At one point Ogion asks Ged what a certain flower’s name is. Ged does not know and asks Ogion what the flower’s use is. Ogion responds, “When you know the fourfoil in all its seasons root and leaf and, flower by scent and seed, then you may learn its true name, knowing its being; which is more than its use. What, after all, is the use of you? or of myself? Is Gont Mountain useful, or the Open Sea? (18)” Ogion’s statements highlight the knowledge of essence over function. One has to recognize the scent and the movement and understand what it is. All the other aspects come along with that knowledge and reveal themselves with experience. Elements and people not having a use is not a negative, and Ogion values the essence and the existence of a certain object, rather than its utility and use. The existence alone fulfills a certain natural order and has a role in the universe.              

This rare outburst of Ogion’s thoughts is similar to another concept of Tao, named P’u. According to Slingerland and Kraemer:

P’u is translated as “uncarved block” or “simplicity,” It represents a passive state of receptiveness. P’u is a symbol for a state of pure potential and perception without prejudice. In this state, Taoists believe everything is seen as it is, without      preconceptions or illusion. In the state of p’u, there is no right or wrong, beautiful          or ugly. There is only pure experience, or awareness, free from learned labels and definitions. (Slingerland, Effortless Action: Wu-Wei as Conceptual Metaphor and Spiritual Ideal in Early China, 2003, p. 233) (Kraemer World Scriptures: An Introduction to Comparative Religions, 1986, p. 286)

Ogion’s opinions resemble these Taoist sentiments and he is a loyal follower of the discipline. Later, when Ged reclaims his shadow, he is closer to understanding his own essence and gains wisdom from his newfound knowledge. These are all steps leading to understanding your role in the universe as a microcosm (a small part of a larger body).              

One of the main themes of the book is the danger of shape shifting, or changing into something else for a longer period of time. When Ged turns into a dragon, he instinctively knows he must finish his battle with the other dragons quickly. When escaping the court of Terrenon, Ged changes into a hawk and flies across the seas for an extended amount of time, eventually returning to Ogion. Upon his return, he is unable to revert shapes and is stuck in his eagle’s body until Ogion manages to turn him back into Ged. By becoming the eagle, Ged has tampered with the balance and forgotten who he truly is. This falsification of the self represents lack of self-knowledge and foreshadows an eventual doom. For Ged to be a part of the universe and not an outcast (as he often sees himself), he must know his true self, every aspect of it, similar to the way he knows a fourfoil in all its seasons root and leaf and, flower by scent and seed. This ties into his reunification with the shadow, regardless of it being good or bad, ugly or beautiful (labels that have no meaning within p’u).            

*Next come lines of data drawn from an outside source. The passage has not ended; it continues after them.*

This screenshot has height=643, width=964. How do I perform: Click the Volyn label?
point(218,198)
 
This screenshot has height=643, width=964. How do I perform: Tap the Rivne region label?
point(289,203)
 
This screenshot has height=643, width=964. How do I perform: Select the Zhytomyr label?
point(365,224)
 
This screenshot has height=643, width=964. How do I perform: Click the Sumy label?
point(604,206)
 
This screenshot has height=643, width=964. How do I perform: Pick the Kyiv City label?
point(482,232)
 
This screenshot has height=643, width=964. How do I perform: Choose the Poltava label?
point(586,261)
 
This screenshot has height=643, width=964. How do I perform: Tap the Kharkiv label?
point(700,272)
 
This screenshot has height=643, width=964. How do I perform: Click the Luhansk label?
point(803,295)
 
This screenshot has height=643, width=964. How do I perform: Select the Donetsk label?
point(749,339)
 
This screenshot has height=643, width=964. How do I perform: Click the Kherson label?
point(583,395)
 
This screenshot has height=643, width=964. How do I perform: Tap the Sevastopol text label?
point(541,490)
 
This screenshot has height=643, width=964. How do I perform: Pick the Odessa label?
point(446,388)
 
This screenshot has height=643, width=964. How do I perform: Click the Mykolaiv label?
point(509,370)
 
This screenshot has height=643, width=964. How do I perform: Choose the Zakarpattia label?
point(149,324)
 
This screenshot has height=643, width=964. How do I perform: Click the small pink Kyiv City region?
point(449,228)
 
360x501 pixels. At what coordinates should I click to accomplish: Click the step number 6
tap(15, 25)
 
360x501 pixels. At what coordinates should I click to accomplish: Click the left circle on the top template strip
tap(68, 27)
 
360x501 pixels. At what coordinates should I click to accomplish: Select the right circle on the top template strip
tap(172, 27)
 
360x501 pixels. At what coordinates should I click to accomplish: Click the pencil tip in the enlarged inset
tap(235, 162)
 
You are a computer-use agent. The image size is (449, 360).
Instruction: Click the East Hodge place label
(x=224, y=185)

Essentially, through the concepts of Tao, your quest is to understand the vastness of the universe, which in turn brings knowledge of self. Ged’s journey through Earthsea is an unconscious fulfillment of that quest. Roke is a stepping-stone to Ged’s education. The masters of Roke are wise and learned, but in comparison with Ogion seem at a less advanced stage of the discipline. Their steps are ones that need to be taken and experienced, but fuller knowledge and understanding has not been completely garnered. When the Master Namer is convinced that there are no names for some things, Ogion is sure that there is a name for everything, being correct in the case of the Shadow. The Isle of Roke is still fascinated by the view of magic and dazzles the eyes with student illusions, magical fields, and trick doors. Ogion is beyond that, and lets nature take its course, convinced of its essence and role.            

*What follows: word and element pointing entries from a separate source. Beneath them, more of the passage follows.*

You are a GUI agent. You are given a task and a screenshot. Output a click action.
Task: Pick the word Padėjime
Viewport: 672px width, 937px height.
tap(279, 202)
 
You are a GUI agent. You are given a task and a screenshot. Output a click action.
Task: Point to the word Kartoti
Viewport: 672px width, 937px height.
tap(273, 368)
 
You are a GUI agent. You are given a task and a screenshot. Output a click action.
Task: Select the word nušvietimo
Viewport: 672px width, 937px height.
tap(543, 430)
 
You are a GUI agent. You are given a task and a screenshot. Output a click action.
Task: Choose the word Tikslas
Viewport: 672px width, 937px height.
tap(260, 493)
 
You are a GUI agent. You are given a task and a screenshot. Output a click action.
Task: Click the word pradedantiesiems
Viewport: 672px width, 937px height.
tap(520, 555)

Unwittingly absorbing Ogion’s early teachings, Ged went to Roke and learned the importance of “inaction” through a dangerous and sobering consequence, studied the names of all things in the Isolate Tower and became one with the sea through the crafts of sailing and voyage. His education of the discipline is hectic and dramatic, but his ending is closely similar to that of his beloved instructor.   

 

 

Facebooktwitterredditpinterestlinkedinmail

Analysis of Tibor Fischer’s Under the Frog

 

Under the FrogThe Tears of Episodic Laughter

Tibor Fischer’s Under The Frog, ends with a scared, beaten-down, young man treading through the cold snow behind an injured countryman. Gyuri walks behind Kurucz in order to hide the tears streaming down his cheeks. Gyuri is defeated and depressed; he has left his small family behind, and the violent incursion of the Soviets has left his country in shambles, killed the love of his life, and further reinforced a regime Gyuri has detested and feared all his life. Even though Gyuri has finally accomplished his goal of escape, he does not have many things left to laugh about. In retrospect, there has never been too much to laugh about, yet the majority of the novel is in the form of a collection of sardonic, biting, and anecdotal clips of a life under the communist regime. The humor has the ability to make the reader laugh, but more often gives the impression of a bitter lament expressing the absurdity of the human condition when immersed in this particular place (Budapest) at this particular time (1946-1956). While some clips of Gyuri’s life are genuinely funny and honestly describe the travails of an adolescent’s coming of age, there are also stories that emit an ominous sense of unease and foretell a sad ending, despite a sharp and sarcastic humor. Slowly the stories merge in their commonality and carry over past occurrences and characters into the final installments. The characters begin to abide by the dictates of their past behavior and their past actions start to reveal consequences.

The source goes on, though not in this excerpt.